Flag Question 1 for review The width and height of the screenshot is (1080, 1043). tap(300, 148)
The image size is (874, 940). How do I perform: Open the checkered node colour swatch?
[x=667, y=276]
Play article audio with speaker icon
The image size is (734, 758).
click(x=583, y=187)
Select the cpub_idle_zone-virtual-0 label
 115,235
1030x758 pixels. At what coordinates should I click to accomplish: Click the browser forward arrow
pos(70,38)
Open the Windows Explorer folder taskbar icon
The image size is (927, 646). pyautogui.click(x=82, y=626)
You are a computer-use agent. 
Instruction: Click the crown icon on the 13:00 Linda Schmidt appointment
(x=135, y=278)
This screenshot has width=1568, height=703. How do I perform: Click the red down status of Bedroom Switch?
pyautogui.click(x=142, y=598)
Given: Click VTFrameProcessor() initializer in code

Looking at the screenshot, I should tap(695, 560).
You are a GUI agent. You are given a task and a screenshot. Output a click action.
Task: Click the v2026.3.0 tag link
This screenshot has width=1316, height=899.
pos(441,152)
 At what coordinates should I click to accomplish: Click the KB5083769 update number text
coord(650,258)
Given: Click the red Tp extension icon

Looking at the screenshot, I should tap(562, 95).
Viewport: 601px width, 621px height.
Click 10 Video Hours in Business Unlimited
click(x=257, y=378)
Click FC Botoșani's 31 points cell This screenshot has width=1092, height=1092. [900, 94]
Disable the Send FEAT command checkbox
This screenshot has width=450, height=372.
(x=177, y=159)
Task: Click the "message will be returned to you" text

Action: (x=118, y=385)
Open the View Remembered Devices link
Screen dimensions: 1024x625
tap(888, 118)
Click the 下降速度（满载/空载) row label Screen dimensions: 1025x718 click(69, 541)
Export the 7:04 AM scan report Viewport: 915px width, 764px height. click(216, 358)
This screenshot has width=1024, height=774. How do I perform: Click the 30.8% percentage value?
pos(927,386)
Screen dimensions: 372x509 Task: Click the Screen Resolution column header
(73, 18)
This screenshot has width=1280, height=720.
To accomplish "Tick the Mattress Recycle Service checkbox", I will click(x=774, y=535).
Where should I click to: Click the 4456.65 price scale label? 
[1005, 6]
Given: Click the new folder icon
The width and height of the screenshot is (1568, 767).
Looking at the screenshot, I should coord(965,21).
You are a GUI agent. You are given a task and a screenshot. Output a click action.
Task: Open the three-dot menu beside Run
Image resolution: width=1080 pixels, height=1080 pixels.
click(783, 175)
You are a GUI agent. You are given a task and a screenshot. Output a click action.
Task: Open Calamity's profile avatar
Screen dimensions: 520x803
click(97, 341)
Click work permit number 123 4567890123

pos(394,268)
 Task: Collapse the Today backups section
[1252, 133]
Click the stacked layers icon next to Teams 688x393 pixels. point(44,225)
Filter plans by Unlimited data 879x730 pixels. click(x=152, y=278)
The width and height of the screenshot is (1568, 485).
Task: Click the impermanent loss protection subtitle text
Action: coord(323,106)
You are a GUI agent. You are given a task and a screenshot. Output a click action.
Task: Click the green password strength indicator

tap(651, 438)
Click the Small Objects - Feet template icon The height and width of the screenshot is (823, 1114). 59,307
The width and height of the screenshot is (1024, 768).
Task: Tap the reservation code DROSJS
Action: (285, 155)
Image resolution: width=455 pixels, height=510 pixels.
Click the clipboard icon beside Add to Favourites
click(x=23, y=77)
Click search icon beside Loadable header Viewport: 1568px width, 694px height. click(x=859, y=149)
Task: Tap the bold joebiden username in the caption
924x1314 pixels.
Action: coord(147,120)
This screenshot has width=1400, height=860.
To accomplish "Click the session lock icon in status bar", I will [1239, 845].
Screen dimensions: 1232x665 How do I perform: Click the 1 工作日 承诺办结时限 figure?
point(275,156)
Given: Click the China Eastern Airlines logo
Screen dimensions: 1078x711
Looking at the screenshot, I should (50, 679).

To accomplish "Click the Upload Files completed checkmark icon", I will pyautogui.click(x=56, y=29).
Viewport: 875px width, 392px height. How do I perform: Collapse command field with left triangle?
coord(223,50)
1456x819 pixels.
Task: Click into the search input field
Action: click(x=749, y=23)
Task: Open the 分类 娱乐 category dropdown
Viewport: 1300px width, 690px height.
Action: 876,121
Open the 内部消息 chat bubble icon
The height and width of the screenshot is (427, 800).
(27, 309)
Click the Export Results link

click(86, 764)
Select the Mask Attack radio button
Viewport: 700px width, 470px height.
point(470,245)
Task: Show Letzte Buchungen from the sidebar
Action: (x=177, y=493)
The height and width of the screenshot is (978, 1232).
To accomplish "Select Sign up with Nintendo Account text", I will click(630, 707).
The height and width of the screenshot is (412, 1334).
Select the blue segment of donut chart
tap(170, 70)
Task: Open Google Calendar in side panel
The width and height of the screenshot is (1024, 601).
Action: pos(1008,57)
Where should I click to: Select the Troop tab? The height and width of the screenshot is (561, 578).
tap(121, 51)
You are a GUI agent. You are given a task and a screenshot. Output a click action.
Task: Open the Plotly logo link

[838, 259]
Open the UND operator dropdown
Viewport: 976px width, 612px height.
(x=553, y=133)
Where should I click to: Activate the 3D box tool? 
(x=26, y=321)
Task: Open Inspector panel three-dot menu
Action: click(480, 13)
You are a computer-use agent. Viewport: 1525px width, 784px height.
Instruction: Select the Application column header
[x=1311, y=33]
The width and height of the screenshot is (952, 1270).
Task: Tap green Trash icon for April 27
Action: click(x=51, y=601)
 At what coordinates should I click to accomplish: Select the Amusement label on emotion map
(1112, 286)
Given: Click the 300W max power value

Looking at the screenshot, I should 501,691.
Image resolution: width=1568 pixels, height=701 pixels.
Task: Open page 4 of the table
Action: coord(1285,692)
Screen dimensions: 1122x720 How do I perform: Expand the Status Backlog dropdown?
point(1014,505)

Problem description: Every record is to be written out verbatim.

Answer below:
Flag Question 1 for review The width and height of the screenshot is (1080, 1043). tap(300, 148)
The image size is (874, 940). How do I perform: Open the checkered node colour swatch?
[x=667, y=276]
Play article audio with speaker icon
The image size is (734, 758).
click(x=583, y=187)
Select the cpub_idle_zone-virtual-0 label
 115,235
1030x758 pixels. At what coordinates should I click to accomplish: Click the browser forward arrow
pos(70,38)
Open the Windows Explorer folder taskbar icon
The image size is (927, 646). pyautogui.click(x=82, y=626)
You are a computer-use agent. 
Instruction: Click the crown icon on the 13:00 Linda Schmidt appointment
(x=135, y=278)
This screenshot has width=1568, height=703. How do I perform: Click the red down status of Bedroom Switch?
pyautogui.click(x=142, y=598)
Given: Click VTFrameProcessor() initializer in code

Looking at the screenshot, I should tap(695, 560).
You are a GUI agent. You are given a task and a screenshot. Output a click action.
Task: Click the v2026.3.0 tag link
This screenshot has width=1316, height=899.
pos(441,152)
 At what coordinates should I click to accomplish: Click the KB5083769 update number text
coord(650,258)
Given: Click the red Tp extension icon

Looking at the screenshot, I should tap(562, 95).
Viewport: 601px width, 621px height.
Click 10 Video Hours in Business Unlimited
click(x=257, y=378)
Click FC Botoșani's 31 points cell This screenshot has width=1092, height=1092. [900, 94]
Disable the Send FEAT command checkbox
This screenshot has width=450, height=372.
(x=177, y=159)
Task: Click the "message will be returned to you" text

Action: (x=118, y=385)
Open the View Remembered Devices link
Screen dimensions: 1024x625
tap(888, 118)
Click the 下降速度（满载/空载) row label Screen dimensions: 1025x718 click(69, 541)
Export the 7:04 AM scan report Viewport: 915px width, 764px height. click(216, 358)
This screenshot has width=1024, height=774. How do I perform: Click the 30.8% percentage value?
pos(927,386)
Screen dimensions: 372x509 Task: Click the Screen Resolution column header
(73, 18)
This screenshot has width=1280, height=720.
To accomplish "Tick the Mattress Recycle Service checkbox", I will click(x=774, y=535).
Where should I click to: Click the 4456.65 price scale label? 
[1005, 6]
Given: Click the new folder icon
The width and height of the screenshot is (1568, 767).
Looking at the screenshot, I should coord(965,21).
You are a GUI agent. You are given a task and a screenshot. Output a click action.
Task: Open the three-dot menu beside Run
Image resolution: width=1080 pixels, height=1080 pixels.
click(783, 175)
You are a GUI agent. You are given a task and a screenshot. Output a click action.
Task: Open Calamity's profile avatar
Screen dimensions: 520x803
click(97, 341)
Click work permit number 123 4567890123

pos(394,268)
 Task: Collapse the Today backups section
[1252, 133]
Click the stacked layers icon next to Teams 688x393 pixels. point(44,225)
Filter plans by Unlimited data 879x730 pixels. click(x=152, y=278)
The width and height of the screenshot is (1568, 485).
Task: Click the impermanent loss protection subtitle text
Action: coord(323,106)
You are a GUI agent. You are given a task and a screenshot. Output a click action.
Task: Click the green password strength indicator

tap(651, 438)
Click the Small Objects - Feet template icon The height and width of the screenshot is (823, 1114). 59,307
The width and height of the screenshot is (1024, 768).
Task: Tap the reservation code DROSJS
Action: (285, 155)
Image resolution: width=455 pixels, height=510 pixels.
Click the clipboard icon beside Add to Favourites
click(x=23, y=77)
Click search icon beside Loadable header Viewport: 1568px width, 694px height. click(x=859, y=149)
Task: Tap the bold joebiden username in the caption
924x1314 pixels.
Action: coord(147,120)
This screenshot has width=1400, height=860.
To accomplish "Click the session lock icon in status bar", I will [1239, 845].
Screen dimensions: 1232x665 How do I perform: Click the 1 工作日 承诺办结时限 figure?
point(275,156)
Given: Click the China Eastern Airlines logo
Screen dimensions: 1078x711
Looking at the screenshot, I should (50, 679).

To accomplish "Click the Upload Files completed checkmark icon", I will pyautogui.click(x=56, y=29).
Viewport: 875px width, 392px height. How do I perform: Collapse command field with left triangle?
coord(223,50)
1456x819 pixels.
Task: Click into the search input field
Action: click(x=749, y=23)
Task: Open the 分类 娱乐 category dropdown
Viewport: 1300px width, 690px height.
Action: 876,121
Open the 内部消息 chat bubble icon
The height and width of the screenshot is (427, 800).
(27, 309)
Click the Export Results link

click(86, 764)
Select the Mask Attack radio button
Viewport: 700px width, 470px height.
point(470,245)
Task: Show Letzte Buchungen from the sidebar
Action: (x=177, y=493)
The height and width of the screenshot is (978, 1232).
To accomplish "Select Sign up with Nintendo Account text", I will click(630, 707).
The height and width of the screenshot is (412, 1334).
Select the blue segment of donut chart
tap(170, 70)
Task: Open Google Calendar in side panel
The width and height of the screenshot is (1024, 601).
Action: pos(1008,57)
Where should I click to: Select the Troop tab? The height and width of the screenshot is (561, 578).
tap(121, 51)
You are a GUI agent. You are given a task and a screenshot. Output a click action.
Task: Open the Plotly logo link

[838, 259]
Open the UND operator dropdown
Viewport: 976px width, 612px height.
(x=553, y=133)
Where should I click to: Activate the 3D box tool? 
(x=26, y=321)
Task: Open Inspector panel three-dot menu
Action: click(480, 13)
You are a computer-use agent. Viewport: 1525px width, 784px height.
Instruction: Select the Application column header
[x=1311, y=33]
The width and height of the screenshot is (952, 1270).
Task: Tap green Trash icon for April 27
Action: click(x=51, y=601)
 At what coordinates should I click to accomplish: Select the Amusement label on emotion map
(1112, 286)
Given: Click the 300W max power value

Looking at the screenshot, I should 501,691.
Image resolution: width=1568 pixels, height=701 pixels.
Task: Open page 4 of the table
Action: coord(1285,692)
Screen dimensions: 1122x720 How do I perform: Expand the Status Backlog dropdown?
point(1014,505)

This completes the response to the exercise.